1/3

Barcos chineses continuam rondando pelas Ilhas Senkaku


JAPÃO - No domingo, os navios da guarda costeira chinesa entraram nas águas territoriais do Japão perto das ilhas Senkaku, reivindicadas pela China, pelo segundo dia consecutivo.


A Guarda Costeira do Japão disse que dois navios da guarda costeira chinesa invadiram as águas perto do grupo de ilhotas desabitadas no Mar da China Oriental por volta das 3h50 e saíram após as 9h.


As incursões ocorreram depois que uma nova lei entrou em vigor na China no início deste mês, permitindo explicitamente que a guarda costeira chinesa use armas contra navios estrangeiros que Pequim vê como entrando ilegalmente em suas águas.


Depois de entrar nas águas do Japão no domingo, os navios chineses apontaram sua proa em direção a um barco de pesca japonês e fizeram um movimento para se aproximar a aproximadamente 22 quilômetros ao sul-sudeste de Taisho, uma das ilhotas, segundo a guarda costeira.


É a quinta vez neste ano que os navios chineses entram em águas japonesas, de acordo com a 11ª Sede Regional da Guarda Costeira com base em Naha, Prefeitura de Okinawa.

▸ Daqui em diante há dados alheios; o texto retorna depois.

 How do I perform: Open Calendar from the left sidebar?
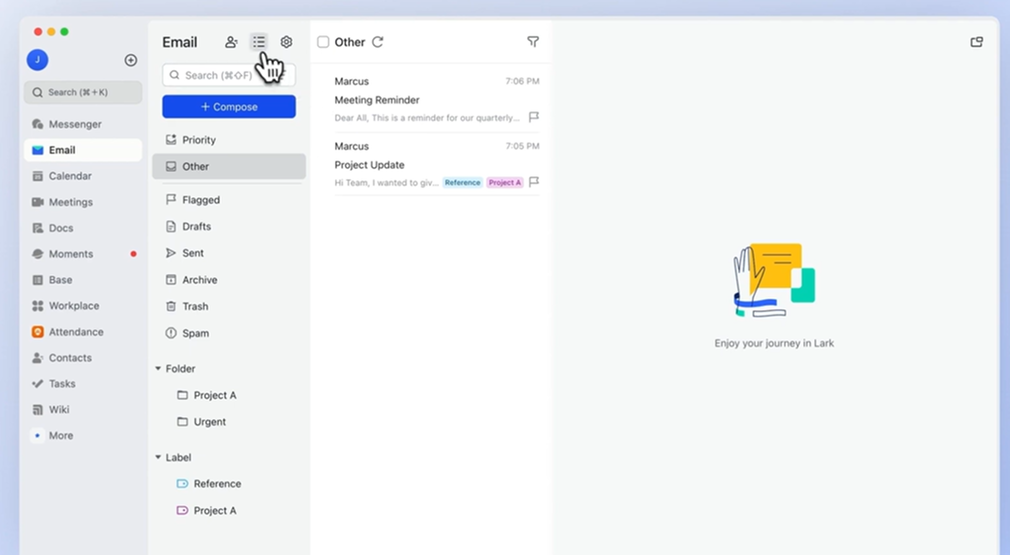[70, 176]
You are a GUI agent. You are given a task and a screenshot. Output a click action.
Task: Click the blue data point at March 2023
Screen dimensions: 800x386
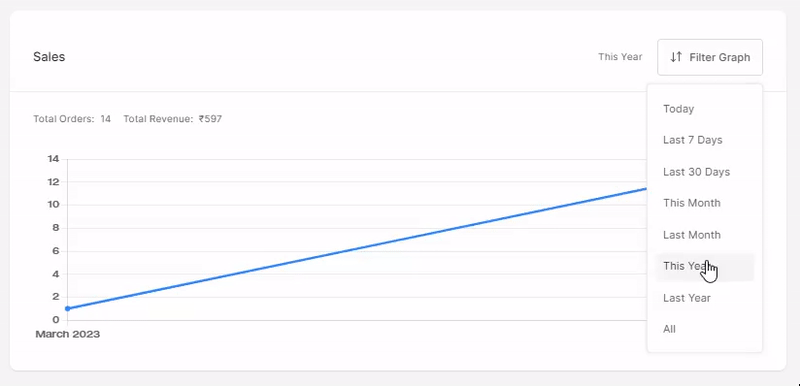click(x=67, y=308)
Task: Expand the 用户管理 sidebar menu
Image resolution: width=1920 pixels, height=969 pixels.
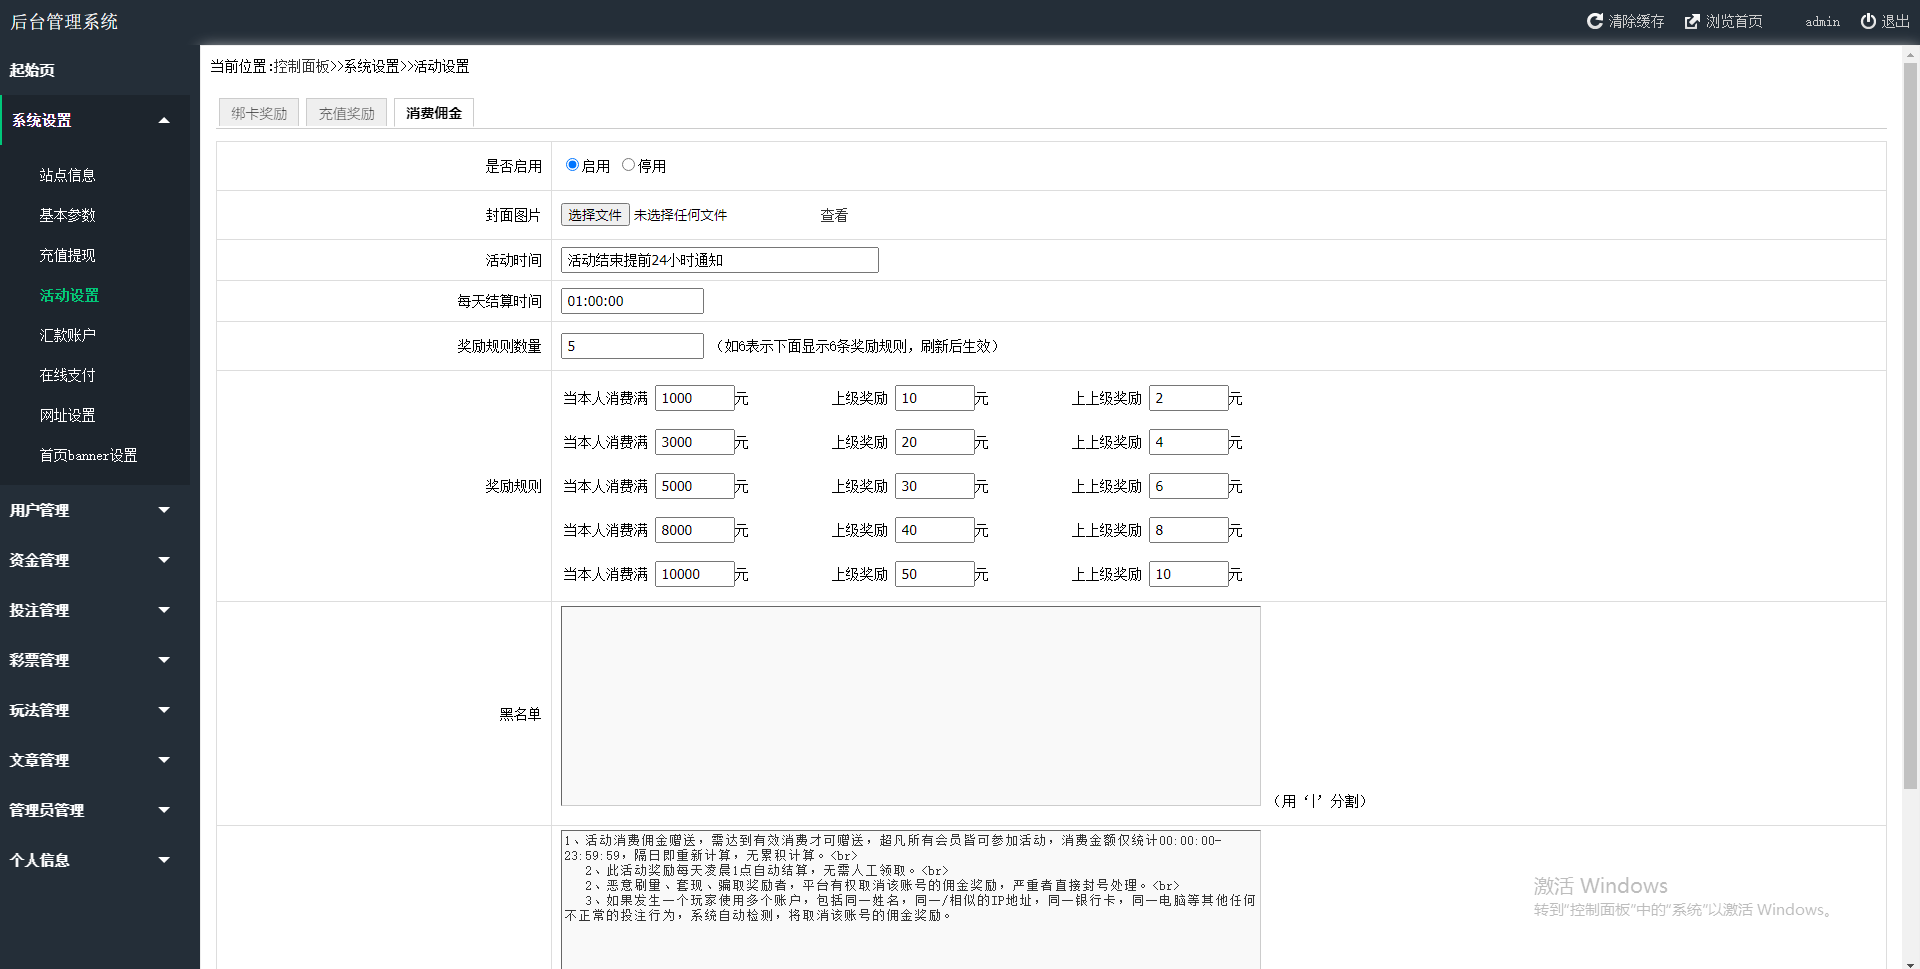Action: 164,510
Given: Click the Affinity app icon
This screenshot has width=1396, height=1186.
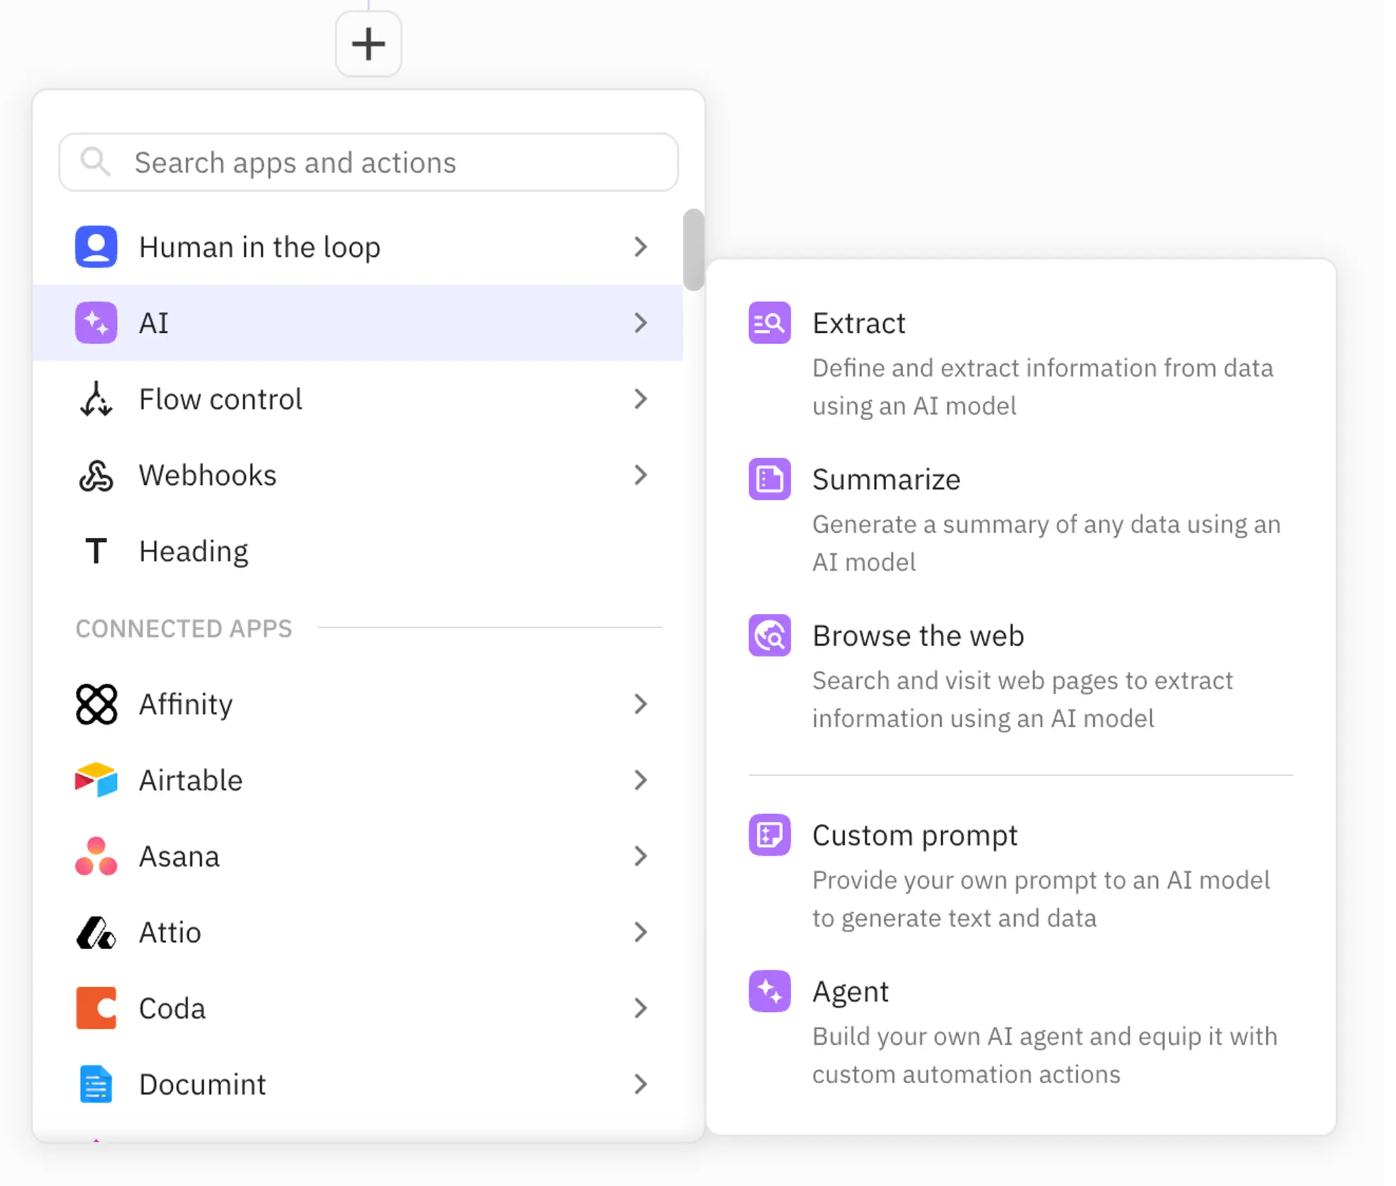Looking at the screenshot, I should [96, 704].
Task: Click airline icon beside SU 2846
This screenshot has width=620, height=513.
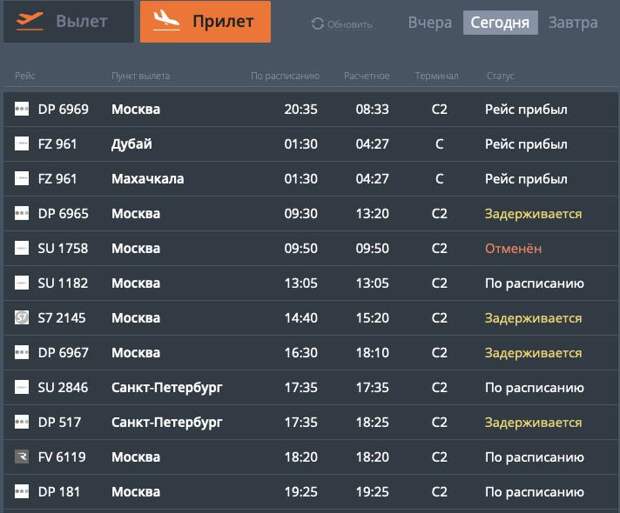Action: (x=22, y=387)
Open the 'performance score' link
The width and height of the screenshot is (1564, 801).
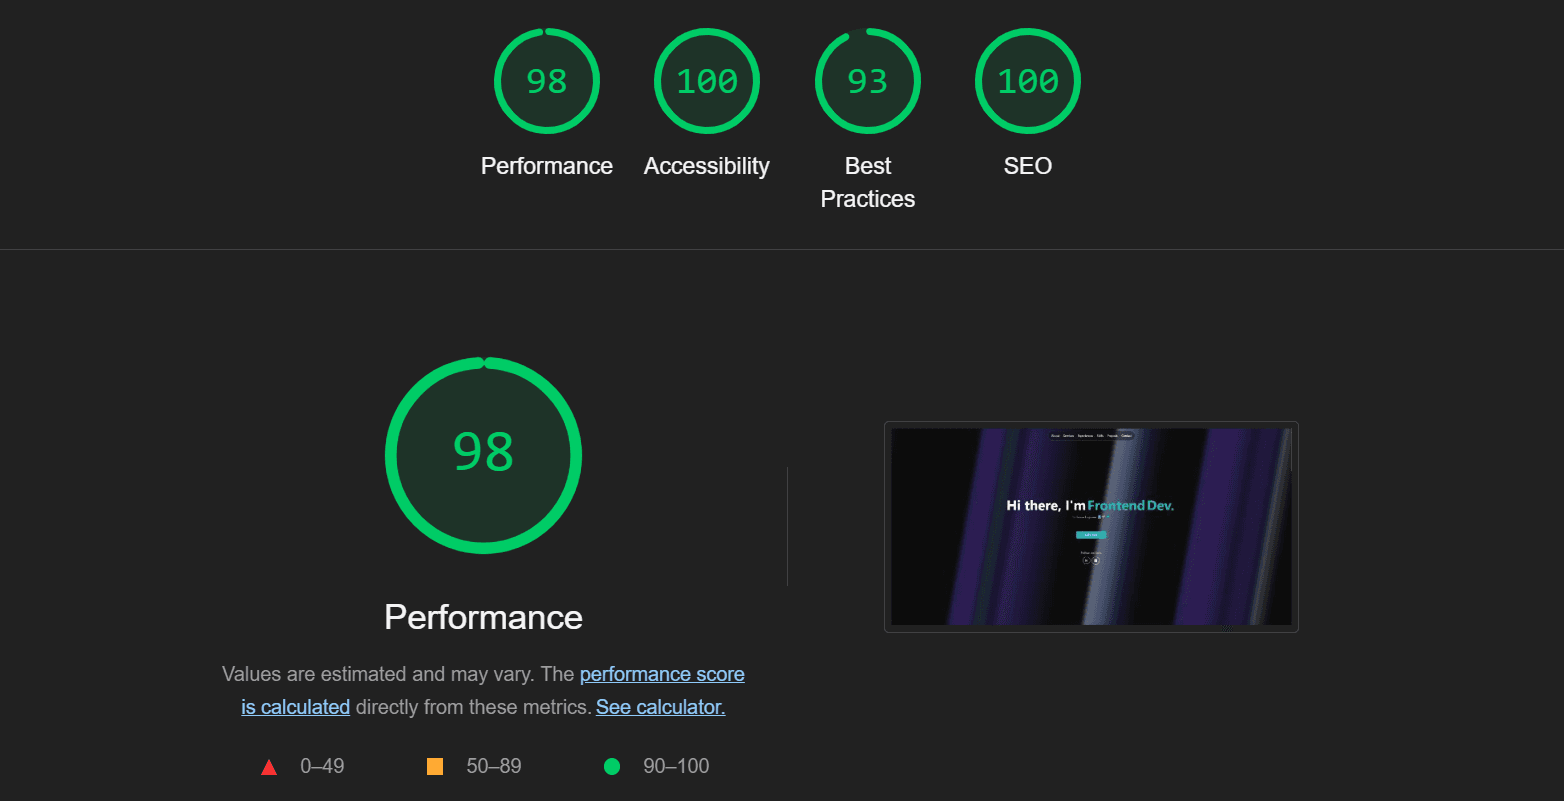click(x=662, y=674)
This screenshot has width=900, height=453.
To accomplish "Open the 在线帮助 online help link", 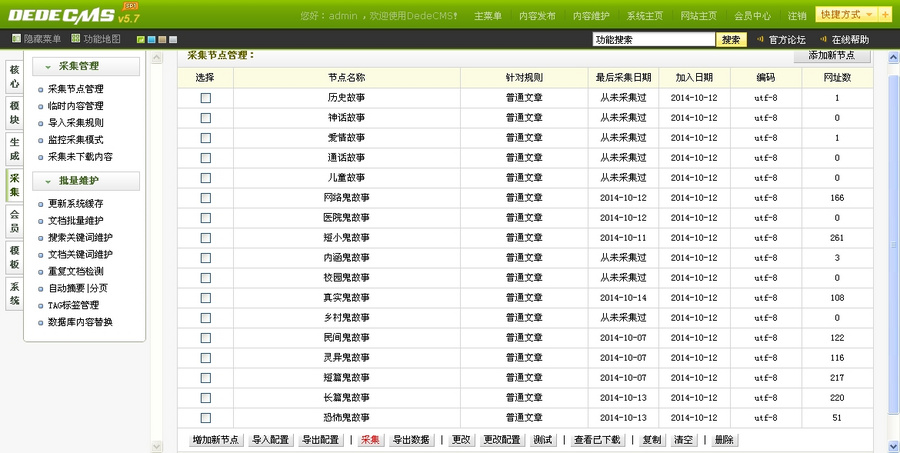I will [850, 40].
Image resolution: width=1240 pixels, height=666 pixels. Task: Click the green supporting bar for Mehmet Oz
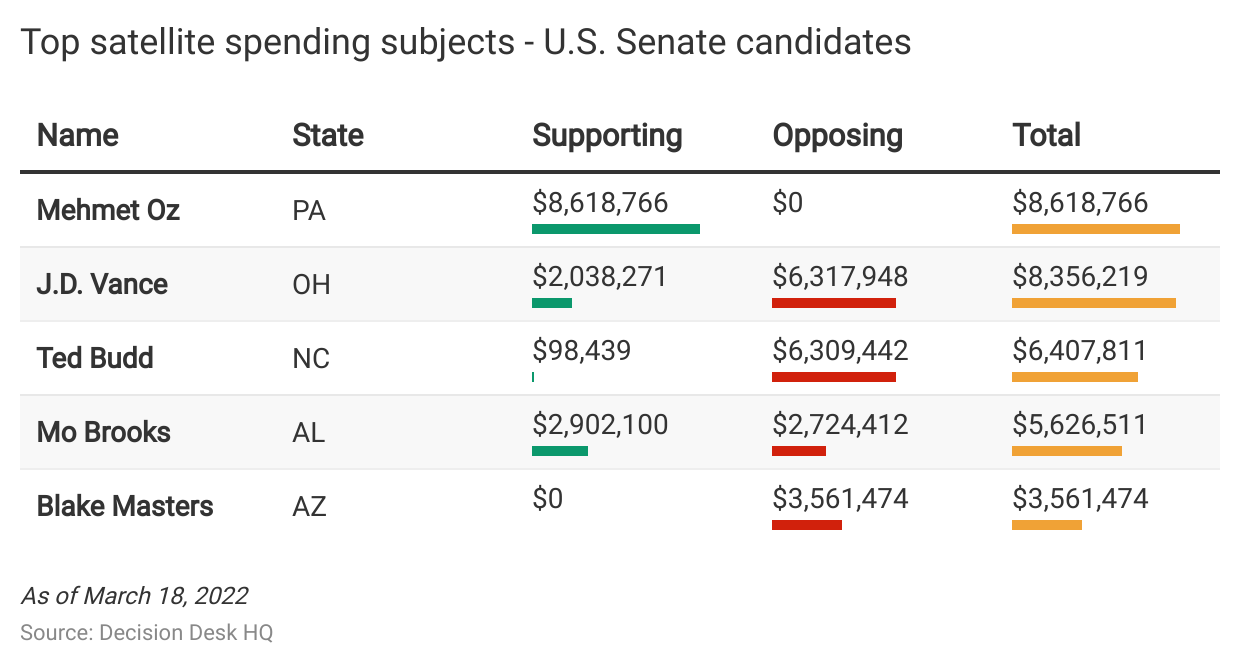[615, 229]
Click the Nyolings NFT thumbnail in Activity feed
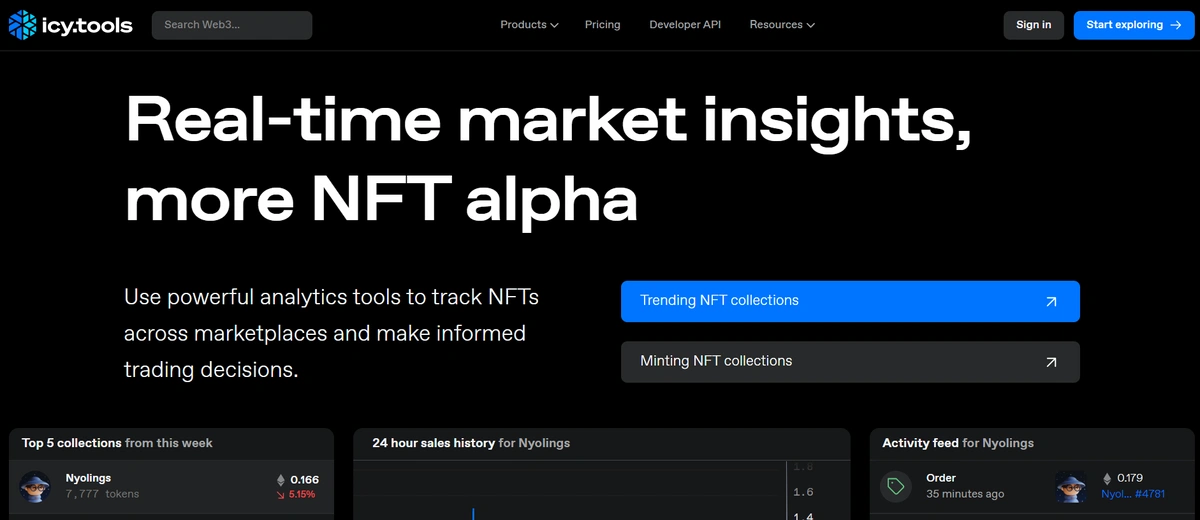This screenshot has width=1200, height=520. tap(1071, 486)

No sábado, a incursão durou cerca de oito horas e meia, com Tóquio apresentando um protesto contra Pequim por vários canais diplomáticos.


O barco pesqueiro com cinco pessoas a bordo está sendo vigiado por barcos patrulha, enquanto a guarda costeira avisa os navios chineses para que abandonem imediatamente as águas, informou a sede.


Como aconteceu no sábado, duas outras embarcações da guarda costeira chinesa, uma das quais equipada com o que parecia ser um canhão, navegaram na chamada zona contígua, fora das águas territoriais do Japão perto do Senkakus, disse.


Foi o nono dia consecutivo em que navios chineses foram avistados perto das ilhotas administradas pelo Japão, se a zona contígua for incluída.


Embarcações da guarda costeira chinesa têm sido enviadas regularmente para contornar os Senkakus, especialmente sob a liderança do presidente Xi Jinping, que visa tornar o país uma potência marítima.


No ano passado, navios chineses foram confirmados navegando na zona contígua por um total de 333 dias, um recorde histórico.


Além de reivindicar os Senkakus, que chama de Diaoyu, a China tem disputas de soberania marítima com vários países do Sudeste Asiático no Mar do Sul da China e é frequentemente criticada por suas tentativas unilaterais de mudar o status quo na região.